With less than fourty-eight hours left in this country, I am surprisingly dumbfounded on how to spend them. I left work at one, after having signed the papers and shook hand with Magnus one last time leaving them just in time for the Monday meeting, and ended up in a bakery on Bogstadveien.
I have been complaining about my work for weeks. I thought quitting would be a relief. Instead I feel as if someting inside me has died, as if I have igven up, faltered. Instead of the exalted light feeling of a new beginning, a peculiar melancholy fills my body and pumps its thick black flem through my veins with every heartbeat.
The cinnamonbun seemed nothing but tasteless dough and the orange juice was so sour it made my throat ache. The recording of Ernst-Hugo Jregrd reading Lovecraft would normally be enough to cheer me up anyday - there is nothing better than a good horror story fram a fabulous story teller - but today the words were as cheerless and gray as the overpriced bun.
I should be happy. Still I feel like a looser. Like I failed.
The weather outside the window illustrates my feelings. Despite the sunshine the road is darkened and glistening from the cold and heavy rain that keeps falling, making a perfect mirror to the tears I bleed inside.
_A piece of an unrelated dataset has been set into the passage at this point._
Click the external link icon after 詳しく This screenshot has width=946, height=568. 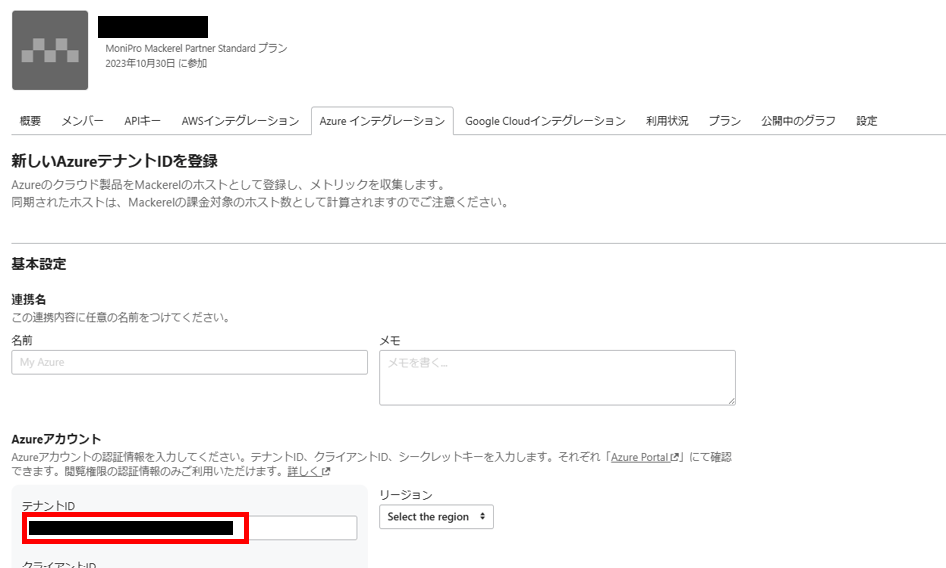point(326,472)
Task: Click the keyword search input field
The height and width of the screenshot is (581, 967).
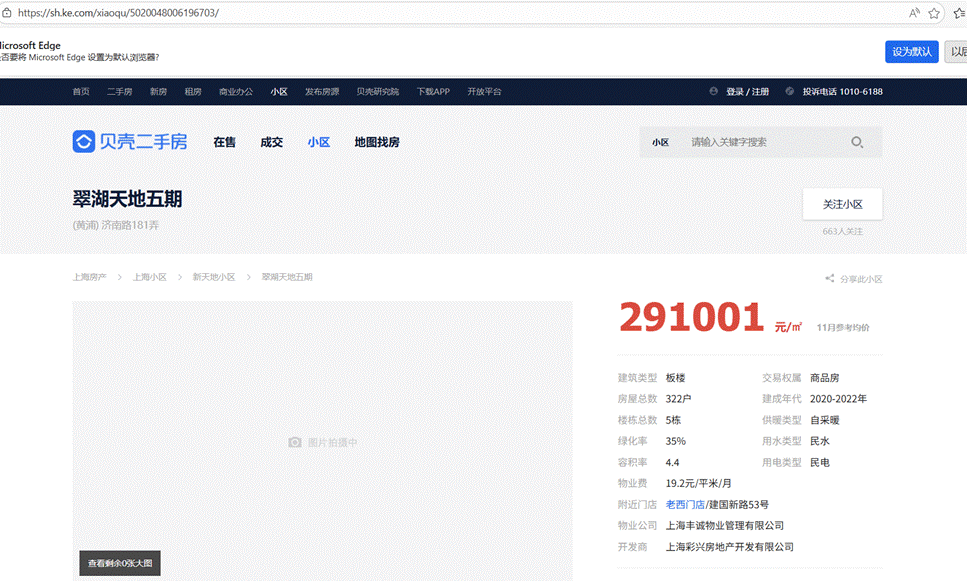Action: [760, 142]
It feels like ages since I first arrived with the train to Skoyen, arriving Norway for the first time ever a mere half hour ago and not really knowing where I was or where I was going. The first impression of Magnus, the office, the cafeteria. How polished it all looked. Had I only known how familiar I would grow to the sight of them. For months I have ate, lived and breathed Hafslund. My life has cirkled around security, the only piece of furniture of any meaning was an alarmsystem and my personal Jesus the big green number on the facewall at the office displaying how many sales I had this month. I do not know life in Norway without Hafslund. The logo is everywhere, constantly making my neck stiffen and my head spinning trying to find clues to which arguments would work best.
This is silly. I need to get back up. I need to pack my stuff. I need to do some needle work.
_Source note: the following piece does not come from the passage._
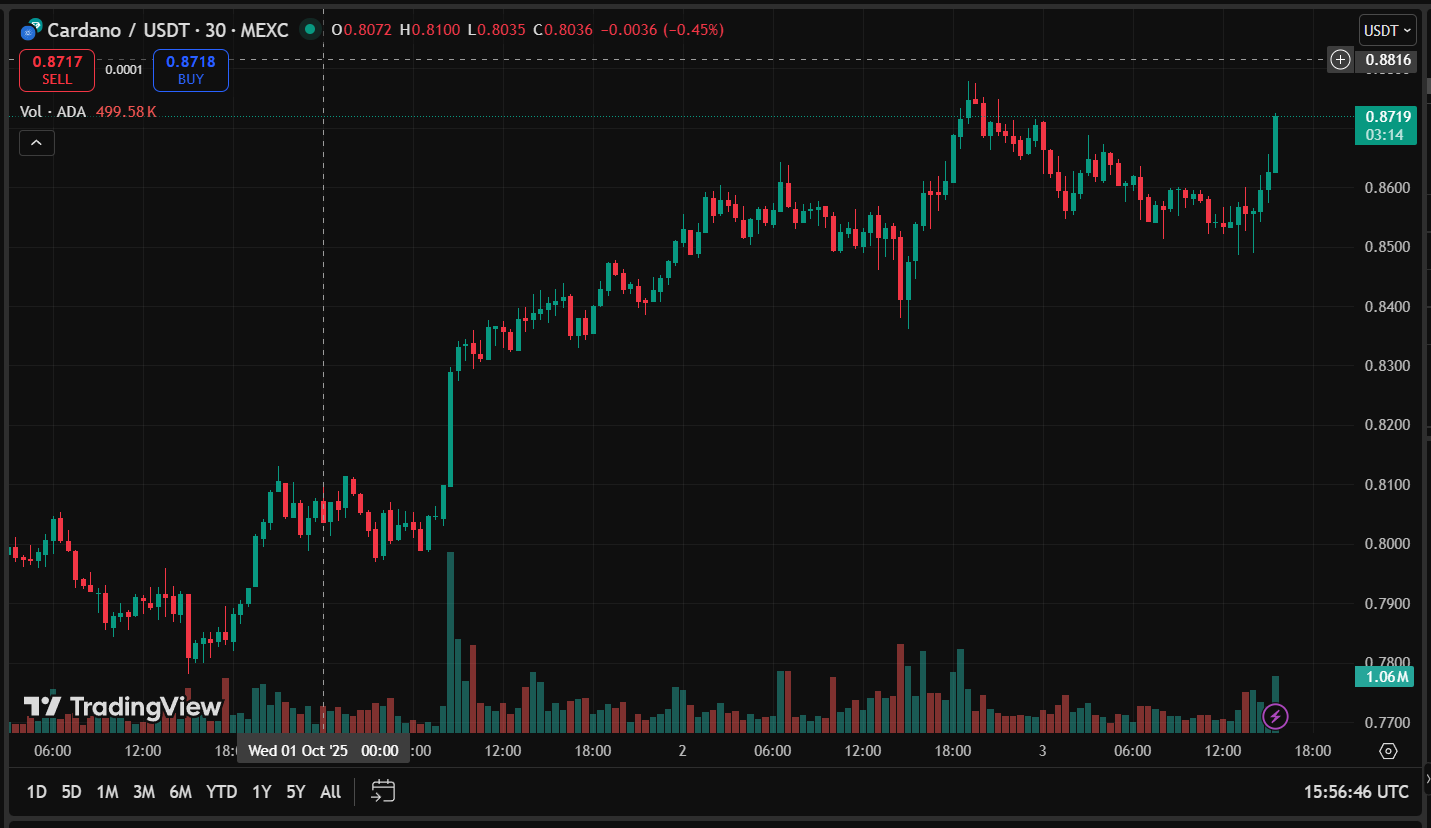
Task: Select the 5D time range
Action: pos(71,792)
I need some music. I need to get The Stroked.
Stop me if I'm wrong (which is funny cause I'm writing this as a post.
Quitting doesn't make you a loser, or a failure or, oddly enough, a quitter. it just means that you wanted something else, something more, something new. you wanted... and still want, I believe... a change. but change is a curious thing, it doesn't come without loss... something can't be created without sacrifice... without loss, no matter how minute. so, that feeling that you're enduring... that is running through your veins is simply evidence that to some important part of you, your life there mattered. and that's wonderful.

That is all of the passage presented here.